__STATED EXERCISE__: Write out the lines below word for word, beginning with the line containing "Image resolution: width=1511" and continuing through the final line.

Data on locating visible targets
+ + + + + + +

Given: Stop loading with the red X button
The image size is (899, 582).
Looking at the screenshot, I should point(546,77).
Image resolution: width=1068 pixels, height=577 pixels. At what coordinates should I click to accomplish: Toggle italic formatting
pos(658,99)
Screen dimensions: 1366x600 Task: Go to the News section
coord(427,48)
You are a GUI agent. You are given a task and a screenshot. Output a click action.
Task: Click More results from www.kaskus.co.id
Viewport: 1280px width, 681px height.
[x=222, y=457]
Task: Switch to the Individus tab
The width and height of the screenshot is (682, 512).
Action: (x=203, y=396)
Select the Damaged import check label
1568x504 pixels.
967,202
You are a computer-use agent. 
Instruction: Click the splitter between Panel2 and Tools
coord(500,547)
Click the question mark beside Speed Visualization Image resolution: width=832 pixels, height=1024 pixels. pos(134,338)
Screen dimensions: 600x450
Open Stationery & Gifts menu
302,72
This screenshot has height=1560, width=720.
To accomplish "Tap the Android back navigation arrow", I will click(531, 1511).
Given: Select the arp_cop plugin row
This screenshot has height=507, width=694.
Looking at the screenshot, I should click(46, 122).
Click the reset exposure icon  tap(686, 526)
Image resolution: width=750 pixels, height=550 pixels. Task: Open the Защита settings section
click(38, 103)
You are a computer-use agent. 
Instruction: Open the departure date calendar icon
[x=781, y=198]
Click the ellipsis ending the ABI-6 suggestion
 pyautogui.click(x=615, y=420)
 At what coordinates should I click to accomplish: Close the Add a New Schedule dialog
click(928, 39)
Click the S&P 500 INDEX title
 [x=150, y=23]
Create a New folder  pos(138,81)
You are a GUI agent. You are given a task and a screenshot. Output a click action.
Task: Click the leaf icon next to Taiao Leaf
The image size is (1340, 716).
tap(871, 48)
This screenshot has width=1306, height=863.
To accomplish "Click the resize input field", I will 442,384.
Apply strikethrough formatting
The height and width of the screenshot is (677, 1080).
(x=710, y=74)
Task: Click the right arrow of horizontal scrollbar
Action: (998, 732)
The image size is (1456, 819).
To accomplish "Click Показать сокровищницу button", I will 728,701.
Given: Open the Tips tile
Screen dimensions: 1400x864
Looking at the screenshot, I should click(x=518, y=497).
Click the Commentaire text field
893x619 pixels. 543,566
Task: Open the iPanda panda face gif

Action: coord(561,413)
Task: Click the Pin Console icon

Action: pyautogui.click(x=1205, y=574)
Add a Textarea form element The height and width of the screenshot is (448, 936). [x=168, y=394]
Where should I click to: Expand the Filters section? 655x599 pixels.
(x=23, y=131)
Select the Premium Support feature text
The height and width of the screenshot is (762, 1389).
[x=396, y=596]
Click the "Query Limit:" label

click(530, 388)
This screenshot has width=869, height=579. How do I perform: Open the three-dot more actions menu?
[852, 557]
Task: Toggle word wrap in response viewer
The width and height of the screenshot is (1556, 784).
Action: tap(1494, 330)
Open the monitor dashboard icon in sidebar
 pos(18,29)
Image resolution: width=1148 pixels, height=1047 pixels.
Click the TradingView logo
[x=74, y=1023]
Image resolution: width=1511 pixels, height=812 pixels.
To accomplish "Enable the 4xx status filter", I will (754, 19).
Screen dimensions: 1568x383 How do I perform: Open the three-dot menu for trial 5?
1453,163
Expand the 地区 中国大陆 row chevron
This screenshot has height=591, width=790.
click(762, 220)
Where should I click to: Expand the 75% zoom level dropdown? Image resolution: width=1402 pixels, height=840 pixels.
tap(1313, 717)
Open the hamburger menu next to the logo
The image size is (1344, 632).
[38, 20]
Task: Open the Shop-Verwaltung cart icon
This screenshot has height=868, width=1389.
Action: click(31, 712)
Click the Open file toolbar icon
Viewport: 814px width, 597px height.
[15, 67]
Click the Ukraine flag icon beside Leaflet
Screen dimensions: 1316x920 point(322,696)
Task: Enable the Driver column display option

+ + + + + + +

__TASK OUTPUT__:
Image resolution: width=1511 pixels, height=812 pixels.
To accomplish "Enable the 4xx status filter", I will (754, 19).
Screen dimensions: 1568x383 How do I perform: Open the three-dot menu for trial 5?
1453,163
Expand the 地区 中国大陆 row chevron
This screenshot has height=591, width=790.
click(762, 220)
Where should I click to: Expand the 75% zoom level dropdown? Image resolution: width=1402 pixels, height=840 pixels.
tap(1313, 717)
Open the hamburger menu next to the logo
The image size is (1344, 632).
[38, 20]
Task: Open the Shop-Verwaltung cart icon
This screenshot has height=868, width=1389.
Action: click(31, 712)
Click the Open file toolbar icon
Viewport: 814px width, 597px height.
[15, 67]
Click the Ukraine flag icon beside Leaflet
Screen dimensions: 1316x920 point(322,696)
Task: Enable the Driver column display option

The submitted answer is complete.